Working data:

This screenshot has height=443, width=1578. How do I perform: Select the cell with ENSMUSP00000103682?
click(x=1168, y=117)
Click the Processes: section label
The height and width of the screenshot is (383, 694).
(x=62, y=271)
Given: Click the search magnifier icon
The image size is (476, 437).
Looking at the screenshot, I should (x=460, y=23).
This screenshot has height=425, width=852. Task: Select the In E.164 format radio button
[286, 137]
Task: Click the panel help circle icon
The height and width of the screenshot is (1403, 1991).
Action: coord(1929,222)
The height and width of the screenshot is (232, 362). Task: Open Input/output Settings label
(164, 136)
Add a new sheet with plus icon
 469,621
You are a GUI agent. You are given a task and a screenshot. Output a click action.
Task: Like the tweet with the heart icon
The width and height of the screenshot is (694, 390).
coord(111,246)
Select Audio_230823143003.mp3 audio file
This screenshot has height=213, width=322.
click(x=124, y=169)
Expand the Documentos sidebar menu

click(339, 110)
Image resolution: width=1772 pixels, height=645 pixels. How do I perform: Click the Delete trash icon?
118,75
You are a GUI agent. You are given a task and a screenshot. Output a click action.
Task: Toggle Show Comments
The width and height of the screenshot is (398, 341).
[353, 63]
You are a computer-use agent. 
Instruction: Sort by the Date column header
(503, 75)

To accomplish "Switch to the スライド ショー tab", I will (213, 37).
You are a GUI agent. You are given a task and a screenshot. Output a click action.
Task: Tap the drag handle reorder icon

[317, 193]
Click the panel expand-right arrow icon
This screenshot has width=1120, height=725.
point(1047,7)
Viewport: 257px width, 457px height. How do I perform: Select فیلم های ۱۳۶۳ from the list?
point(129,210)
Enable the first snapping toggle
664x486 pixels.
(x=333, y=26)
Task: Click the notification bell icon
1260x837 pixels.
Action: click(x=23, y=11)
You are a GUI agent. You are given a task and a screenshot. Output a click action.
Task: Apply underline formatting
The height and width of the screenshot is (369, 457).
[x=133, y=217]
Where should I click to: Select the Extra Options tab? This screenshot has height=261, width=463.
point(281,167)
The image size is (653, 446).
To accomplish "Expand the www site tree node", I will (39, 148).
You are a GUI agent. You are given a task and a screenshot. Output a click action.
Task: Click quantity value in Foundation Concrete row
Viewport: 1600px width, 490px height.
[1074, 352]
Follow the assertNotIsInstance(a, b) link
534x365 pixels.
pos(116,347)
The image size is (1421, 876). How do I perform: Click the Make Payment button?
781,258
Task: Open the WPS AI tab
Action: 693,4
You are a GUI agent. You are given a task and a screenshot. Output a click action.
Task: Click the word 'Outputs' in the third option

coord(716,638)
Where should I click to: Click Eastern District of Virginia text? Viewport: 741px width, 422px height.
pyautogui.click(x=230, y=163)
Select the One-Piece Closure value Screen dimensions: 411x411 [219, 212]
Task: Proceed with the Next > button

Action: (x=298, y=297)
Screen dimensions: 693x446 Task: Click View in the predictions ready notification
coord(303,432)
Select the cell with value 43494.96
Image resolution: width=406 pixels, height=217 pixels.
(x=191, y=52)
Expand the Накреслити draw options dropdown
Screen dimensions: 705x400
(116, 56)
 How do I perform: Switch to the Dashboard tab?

Given instruction: Rewrite the records above with "GUI agent" swapped for "UI assistant" and nothing else changed.

Response to the exercise:
This screenshot has height=443, width=1578. How do I perform: Select the cell with ENSMUSP00000103682?
click(x=1168, y=117)
Click the Processes: section label
The height and width of the screenshot is (383, 694).
(x=62, y=271)
Given: Click the search magnifier icon
The image size is (476, 437).
Looking at the screenshot, I should (x=460, y=23).
This screenshot has height=425, width=852. Task: Select the In E.164 format radio button
[286, 137]
Task: Click the panel help circle icon
The height and width of the screenshot is (1403, 1991).
Action: coord(1929,222)
The height and width of the screenshot is (232, 362). Task: Open Input/output Settings label
(164, 136)
Add a new sheet with plus icon
 469,621
You are a UI assistant. You are given a task and a screenshot. Output a click action.
Task: Like the tweet with the heart icon
The width and height of the screenshot is (694, 390).
coord(111,246)
Select Audio_230823143003.mp3 audio file
This screenshot has height=213, width=322.
click(x=124, y=169)
Expand the Documentos sidebar menu

click(339, 110)
Image resolution: width=1772 pixels, height=645 pixels. How do I perform: Click the Delete trash icon?
118,75
You are a UI assistant. You are given a task and a screenshot. Output a click action.
Task: Toggle Show Comments
The width and height of the screenshot is (398, 341).
[353, 63]
You are a computer-use agent. 
Instruction: Sort by the Date column header
(503, 75)

To accomplish "Switch to the スライド ショー tab", I will (213, 37).
You are a UI assistant. You are given a task and a screenshot. Output a click action.
Task: Tap the drag handle reorder icon

[317, 193]
Click the panel expand-right arrow icon
This screenshot has width=1120, height=725.
point(1047,7)
Viewport: 257px width, 457px height. How do I perform: Select فیلم های ۱۳۶۳ from the list?
point(129,210)
Enable the first snapping toggle
664x486 pixels.
(x=333, y=26)
Task: Click the notification bell icon
1260x837 pixels.
Action: click(x=23, y=11)
You are a UI assistant. You are given a task and a screenshot. Output a click action.
Task: Apply underline formatting
The height and width of the screenshot is (369, 457).
[x=133, y=217]
Where should I click to: Select the Extra Options tab? This screenshot has height=261, width=463.
point(281,167)
The image size is (653, 446).
To accomplish "Expand the www site tree node", I will (39, 148).
You are a UI assistant. You are given a task and a screenshot. Output a click action.
Task: Click quantity value in Foundation Concrete row
Viewport: 1600px width, 490px height.
[1074, 352]
Follow the assertNotIsInstance(a, b) link
534x365 pixels.
pos(116,347)
The image size is (1421, 876). How do I perform: Click the Make Payment button?
781,258
Task: Open the WPS AI tab
Action: 693,4
You are a UI assistant. You are given a task and a screenshot. Output a click action.
Task: Click the word 'Outputs' in the third option

coord(716,638)
Where should I click to: Click Eastern District of Virginia text? Viewport: 741px width, 422px height.
pyautogui.click(x=230, y=163)
Select the One-Piece Closure value Screen dimensions: 411x411 [219, 212]
Task: Proceed with the Next > button

Action: (x=298, y=297)
Screen dimensions: 693x446 Task: Click View in the predictions ready notification
coord(303,432)
Select the cell with value 43494.96
Image resolution: width=406 pixels, height=217 pixels.
(x=191, y=52)
Expand the Накреслити draw options dropdown
Screen dimensions: 705x400
(116, 56)
 How do I perform: Switch to the Dashboard tab?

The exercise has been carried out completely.